Para compreender como as operações comprometem a imunização das crianças, foi realizado o cruzamento de dados de vacinação do Sistema de Informações do Programa Nacional de Imunizações (SI-PNI), do Ministério da Saúde, e o registro de operações policiais coletados pelas Redes da Maré por meio do eixo de Direito à Segurança Pública e Acesso à Justiça. Foi assim que os pesquisadores chegaram à redução expressiva de crianças vacinadas.
Isso ocorre pelo fato de que as incursões costumam resultar em confrontos que levam ao fechamento de unidades de saúde e ao comprometimento da circulação de famílias e profissionais de saúde nas regiões afetadas.
De acordo com o estudo, ocorreram 43 dias com operações policiais na Maré no ano passado, dos quais 22 levaram ao fechamento de, ao menos, uma das seis unidades de saúde da comunidade. Nesse período com interrupção das atividades, nove crianças foram vacinadas e houve aplicação de 20 doses. Em dias normais, foram imunizadas 89 crianças com uma média de 187,3 doses. Em dias em que o fechamento das unidades foi parcial, um total de 14 dias, houve queda de 64% no número de crianças vacinadas.
No primeiro semestre deste ano, o mesmo padrão foi notado pelos pesquisadores. A média de crianças vacinadas em dias sem operação foi de 76 e o número caiu para 11 quando as incursões estavam ativas.
“A rotina de violência armada vivenciada pela primeira infância na Maré não pode se tornar uma constante que nega o direito à saúde e proteção. Nenhuma criança deve ficar sem acesso à vacinação, nem mesmo por causa da violência armada, e nenhuma gestante ou mãe deve ser impedida de sair de casa para garantir o cuidado de seus filhos. O estudo deixa claro que a insegurança e o medo impedem muitas famílias de buscar atendimento, agravando ainda mais a vulnerabilidade e os riscos à saúde das crianças na região”, afirmou, em comunicado, Flavia Antunes, chefe do escritório do Unicef no Rio de Janeiro.

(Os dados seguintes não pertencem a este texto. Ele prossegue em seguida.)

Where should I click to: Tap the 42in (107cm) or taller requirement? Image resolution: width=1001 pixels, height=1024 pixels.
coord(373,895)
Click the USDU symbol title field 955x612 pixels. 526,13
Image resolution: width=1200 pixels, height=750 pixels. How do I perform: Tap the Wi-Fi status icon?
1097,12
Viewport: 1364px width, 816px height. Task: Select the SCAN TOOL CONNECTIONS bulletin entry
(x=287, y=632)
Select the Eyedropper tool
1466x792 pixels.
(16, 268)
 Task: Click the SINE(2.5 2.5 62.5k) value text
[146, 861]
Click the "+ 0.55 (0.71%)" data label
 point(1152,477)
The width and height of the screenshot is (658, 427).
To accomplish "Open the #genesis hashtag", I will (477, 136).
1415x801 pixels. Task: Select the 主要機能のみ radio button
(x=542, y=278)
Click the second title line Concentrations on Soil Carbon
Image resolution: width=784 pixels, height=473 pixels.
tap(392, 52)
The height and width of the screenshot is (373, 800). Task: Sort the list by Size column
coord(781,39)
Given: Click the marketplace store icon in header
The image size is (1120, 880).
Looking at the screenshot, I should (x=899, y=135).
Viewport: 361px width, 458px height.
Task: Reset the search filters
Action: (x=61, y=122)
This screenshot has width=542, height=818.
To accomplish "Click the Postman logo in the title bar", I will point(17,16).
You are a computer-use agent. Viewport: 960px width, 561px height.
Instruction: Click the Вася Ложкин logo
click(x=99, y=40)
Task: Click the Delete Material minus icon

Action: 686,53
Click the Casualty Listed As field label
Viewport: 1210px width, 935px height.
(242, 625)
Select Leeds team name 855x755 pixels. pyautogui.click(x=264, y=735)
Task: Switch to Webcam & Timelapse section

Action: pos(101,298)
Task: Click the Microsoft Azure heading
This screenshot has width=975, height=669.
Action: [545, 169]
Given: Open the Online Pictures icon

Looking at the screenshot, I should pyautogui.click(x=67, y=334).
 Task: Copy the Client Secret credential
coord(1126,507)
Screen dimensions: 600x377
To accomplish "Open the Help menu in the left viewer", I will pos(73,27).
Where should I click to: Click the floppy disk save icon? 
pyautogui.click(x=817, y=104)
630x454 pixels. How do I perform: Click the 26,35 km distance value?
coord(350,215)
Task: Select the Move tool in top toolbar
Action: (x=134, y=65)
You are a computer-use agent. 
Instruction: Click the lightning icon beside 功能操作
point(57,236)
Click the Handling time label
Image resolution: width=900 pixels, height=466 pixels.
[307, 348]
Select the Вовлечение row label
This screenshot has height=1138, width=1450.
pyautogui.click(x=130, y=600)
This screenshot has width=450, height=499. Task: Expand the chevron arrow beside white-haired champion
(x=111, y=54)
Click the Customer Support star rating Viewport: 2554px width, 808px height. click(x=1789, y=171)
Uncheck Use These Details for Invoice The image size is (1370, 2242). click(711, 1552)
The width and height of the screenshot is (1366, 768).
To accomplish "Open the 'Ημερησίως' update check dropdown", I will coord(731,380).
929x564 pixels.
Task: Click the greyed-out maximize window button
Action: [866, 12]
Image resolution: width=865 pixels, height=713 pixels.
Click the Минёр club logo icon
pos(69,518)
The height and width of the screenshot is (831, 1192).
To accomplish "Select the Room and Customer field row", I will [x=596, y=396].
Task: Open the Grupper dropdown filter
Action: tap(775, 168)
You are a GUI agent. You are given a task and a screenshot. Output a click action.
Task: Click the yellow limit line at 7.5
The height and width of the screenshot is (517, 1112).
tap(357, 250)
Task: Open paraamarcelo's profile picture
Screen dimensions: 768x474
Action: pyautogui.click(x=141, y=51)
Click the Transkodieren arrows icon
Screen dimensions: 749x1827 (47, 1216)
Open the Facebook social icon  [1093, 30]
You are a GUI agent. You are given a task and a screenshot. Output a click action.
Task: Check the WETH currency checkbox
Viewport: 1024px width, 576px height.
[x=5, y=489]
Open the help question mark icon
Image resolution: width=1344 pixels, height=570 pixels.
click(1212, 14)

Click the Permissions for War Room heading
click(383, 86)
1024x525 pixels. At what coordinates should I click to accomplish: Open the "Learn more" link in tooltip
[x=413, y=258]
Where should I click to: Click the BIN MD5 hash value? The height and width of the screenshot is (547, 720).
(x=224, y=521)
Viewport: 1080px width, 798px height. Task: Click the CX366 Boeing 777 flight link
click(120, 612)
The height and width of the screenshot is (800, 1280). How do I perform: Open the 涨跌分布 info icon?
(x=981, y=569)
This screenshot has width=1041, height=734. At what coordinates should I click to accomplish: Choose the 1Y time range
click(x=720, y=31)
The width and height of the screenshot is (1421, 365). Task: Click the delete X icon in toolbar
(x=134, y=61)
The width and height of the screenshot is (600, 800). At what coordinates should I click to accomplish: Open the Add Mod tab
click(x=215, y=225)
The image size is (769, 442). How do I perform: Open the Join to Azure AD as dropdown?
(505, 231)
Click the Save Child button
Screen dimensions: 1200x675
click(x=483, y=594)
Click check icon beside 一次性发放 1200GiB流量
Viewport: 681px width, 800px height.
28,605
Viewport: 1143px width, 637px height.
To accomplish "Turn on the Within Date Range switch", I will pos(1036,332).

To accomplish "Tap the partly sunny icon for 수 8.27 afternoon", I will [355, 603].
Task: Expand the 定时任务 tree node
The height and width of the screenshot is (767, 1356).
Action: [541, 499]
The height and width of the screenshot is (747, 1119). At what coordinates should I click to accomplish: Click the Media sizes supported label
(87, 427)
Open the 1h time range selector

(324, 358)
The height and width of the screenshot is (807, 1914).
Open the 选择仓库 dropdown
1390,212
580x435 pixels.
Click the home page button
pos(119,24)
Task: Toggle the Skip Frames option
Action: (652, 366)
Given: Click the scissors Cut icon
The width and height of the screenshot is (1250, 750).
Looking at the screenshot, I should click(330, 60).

Além de impactar na proteção dada pelas vacinas e nas coberturas vacinais, as operações têm outros efeitos deletérios. “Crianças e jovens da Maré sofrem impactos invisíveis, como efeitos significativos na saúde mental e a perda de anos escolares, que vão determinar uma série de consequências para a vida adulta. Não podemos naturalizar a suspensão dos direitos básicos dos moradores, durante as ações policiais nessas regiões”, disse Eliana Sousa Silva, diretora da Redes da Maré.
Importância da vacinação
O Brasil é uma referência em imunização de crianças e conseguiu erradicar doenças graves, como a poliomielite, a partir da oferta gratuita de vacinas por meio do Sistema Único de Saúde (SUS).
Até os seis anos, crianças de todo o país podem ser vacinadas contra sarampo, caxumba, rubéola, gripe, covid-19 e outras infecções que podem levar a hospitalizações ou à morte.
Cada faixa etária, inclusive no primeiro ano de vida, recebe doses e os reforços em períodos específicos que devem ser cumpridos. A interrupção das atividades nos postos de saúde atrapalha o cumprimento do calendário, deixando as crianças mais vulneráveis a infecções e ao comprometimento da saúde delas.